TASK GOAL → Print the records below word for word, with nothing changed or left out.
^^^^^^^^
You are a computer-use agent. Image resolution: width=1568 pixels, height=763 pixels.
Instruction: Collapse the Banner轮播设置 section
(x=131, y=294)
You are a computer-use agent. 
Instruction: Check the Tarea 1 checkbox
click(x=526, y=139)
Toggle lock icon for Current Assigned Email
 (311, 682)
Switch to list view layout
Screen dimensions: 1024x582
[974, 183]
^^^^^^^^
TASK RESULT →
You are a computer-use agent. Image resolution: width=1568 pixels, height=763 pixels.
Instruction: Collapse the Banner轮播设置 section
(x=131, y=294)
You are a computer-use agent. 
Instruction: Check the Tarea 1 checkbox
click(x=526, y=139)
Toggle lock icon for Current Assigned Email
 (311, 682)
Switch to list view layout
Screen dimensions: 1024x582
[974, 183]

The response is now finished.